Jumia’s stock ($JMIA) is currently trading at $4.16, reflecting a sharp decline in its market capitalization to $501.49 million. This is a significant drop from the $1.32 billion valuation it reached in July 2024, when renewed investor confidence temporarily boosted its stock.
The company’s Q3 2024 revenue fell to $36.4 million, down from $45 million in the same quarter last year. Its gross merchandise value (GMV), representing total sales on its platform, also saw a slight decline, dropping to $162.9 million.
Jumia highlighted “major operational steps” taken during the quarter, including enhancements to its logistics network and the opening of a new warehouse in Lagos, Nigeria, in June 2024.
“While these changes negatively impacted operations and expenses in the third quarter, we believe that these efforts position us well to scale and drive profitable growth,” said CEO Francis Dufay.

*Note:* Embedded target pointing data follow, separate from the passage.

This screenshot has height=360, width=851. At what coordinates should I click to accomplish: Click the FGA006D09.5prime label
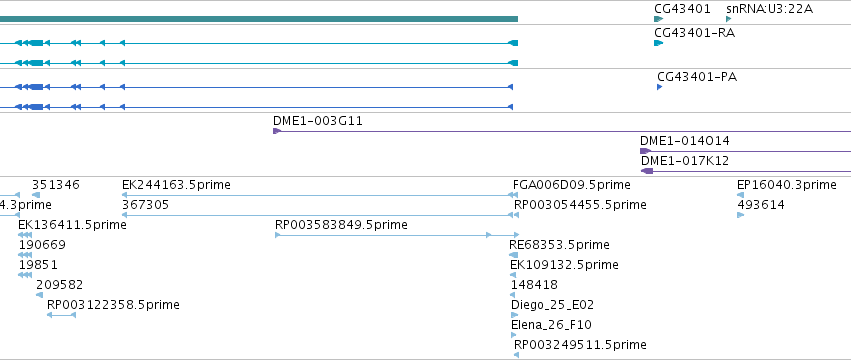(x=572, y=185)
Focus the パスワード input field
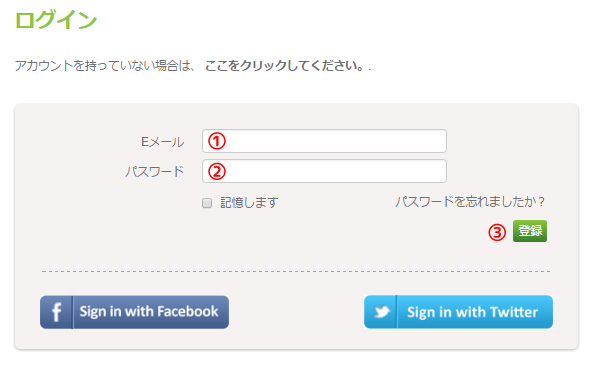 (324, 171)
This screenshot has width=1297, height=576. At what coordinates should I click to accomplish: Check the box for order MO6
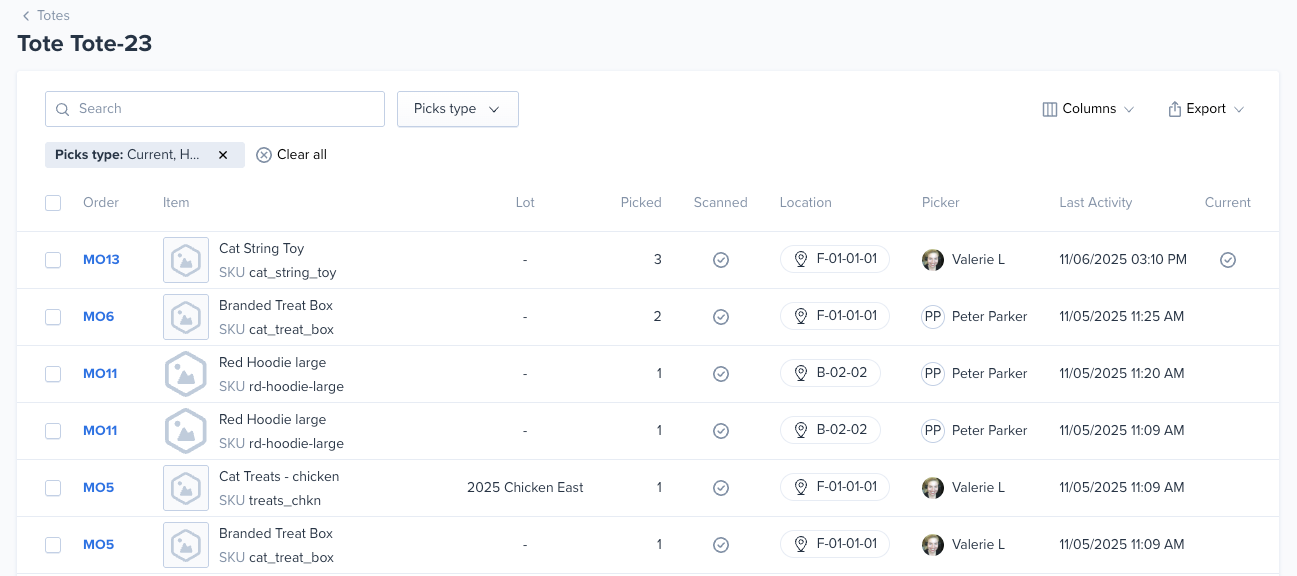coord(53,317)
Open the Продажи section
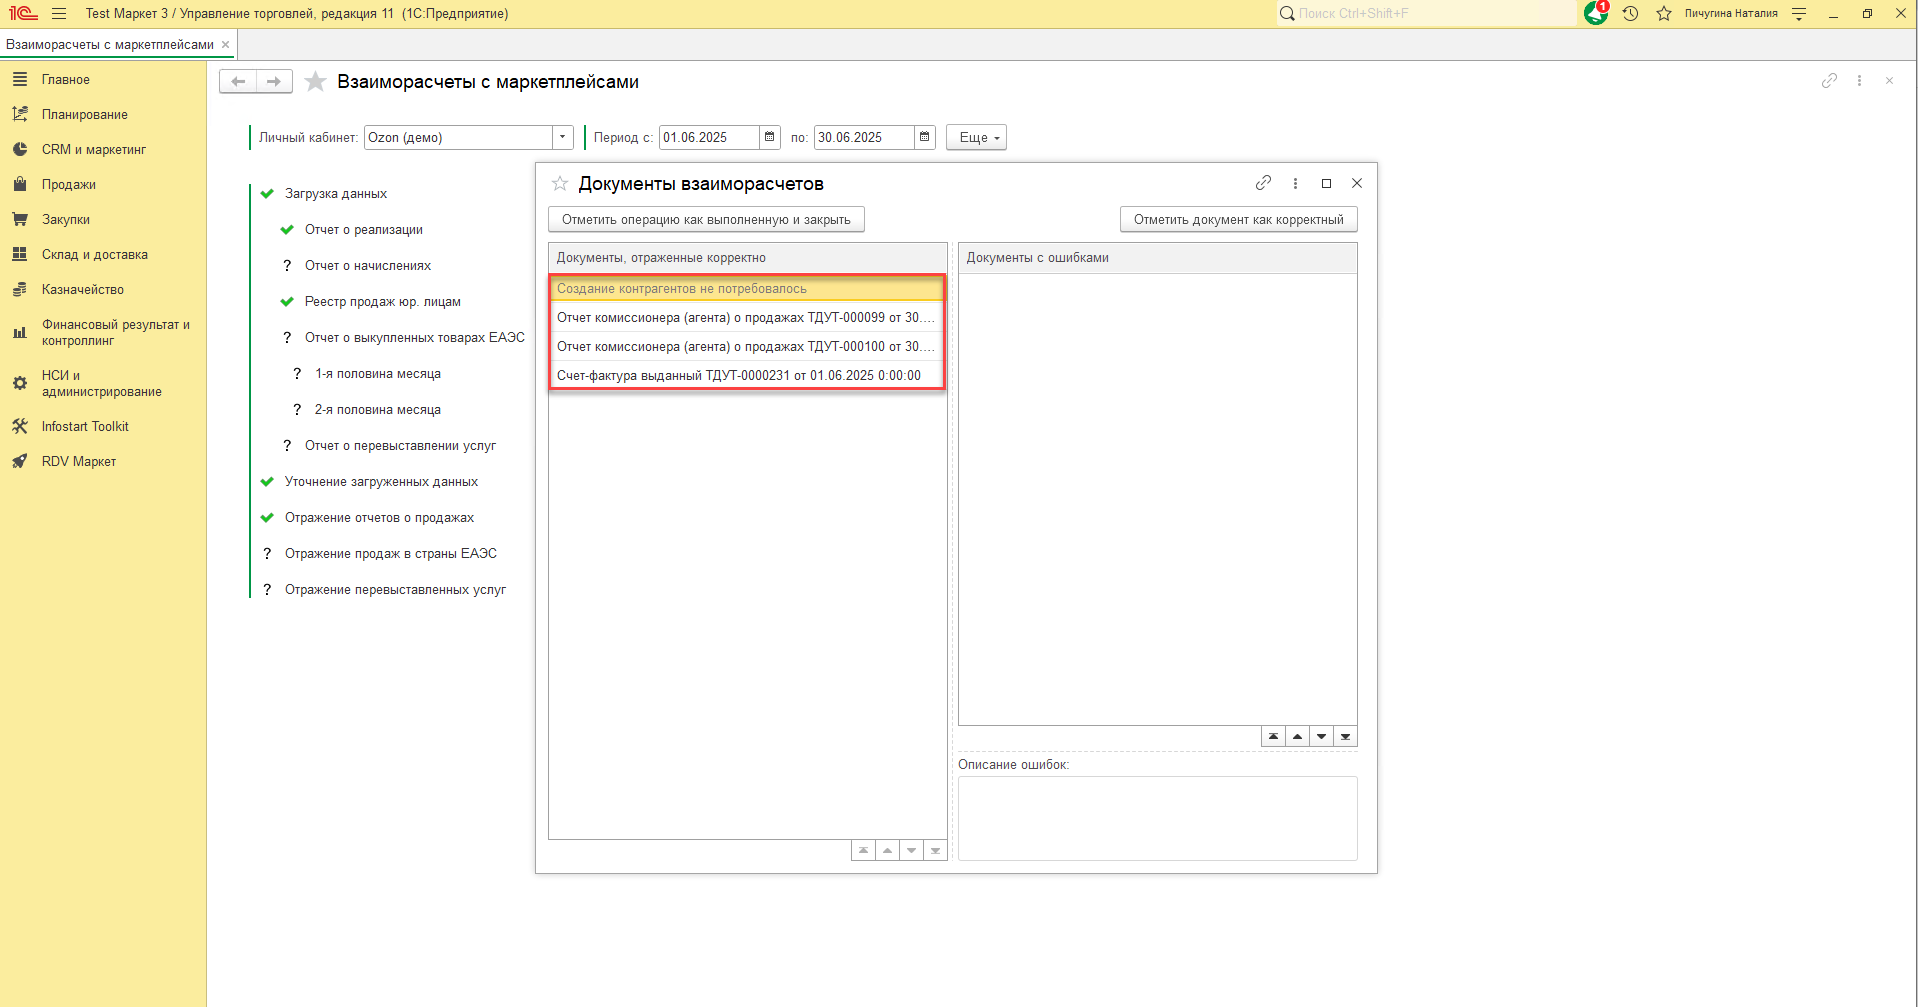 [68, 185]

Jumia’s liquidity position has shown a notable improvement, rising to $164.6 million following the sale of 20 million ordinary shares in August. The company’s embedded finance platform, JumiaPay, also made strides by achieving a transaction volume of 3 million as Jumia continues to focus on advancing cashless payment solutions.
“As we move forward, we are committed to taking a disciplined approach to managing our operations,” said CEO Francis Dufay. “The proceeds from our recent capital raise will help accelerate our growth trajectory. However, we remain dedicated to executing our strategy in a controlled manner that avoids overspending and positions the business for sustainable, profitable growth over the long term.”
This marks a significant turnaround for Jumia as the company seeks to enhance cost-efficiency under its new leadership. Since assuming the role in 2022, Dufay has implemented sweeping changes, including workforce reductions, scaling back operations in underperforming markets, and shutting down the food delivery segment. These efforts have yielded measurable results, with operating losses reduced by 71% in Q1 2024. By Q2 2024, the company reported an 8% year-on-year reduction in losses.
In October 2024, Jumia announced plans to exit its South Africa and Tunisia markets by year-end due to underperformance. Together, these markets represented just 2% of customer orders and 3% of gross merchandise value (GMV) during the nine-month period ending in September.
As part of its cost-efficiency strategy, Jumia is refocusing operations in its remaining nine markets and may soon sell off assets in South Africa and Tunisia. These moves align with the company’s ongoing efforts to achieve profitability.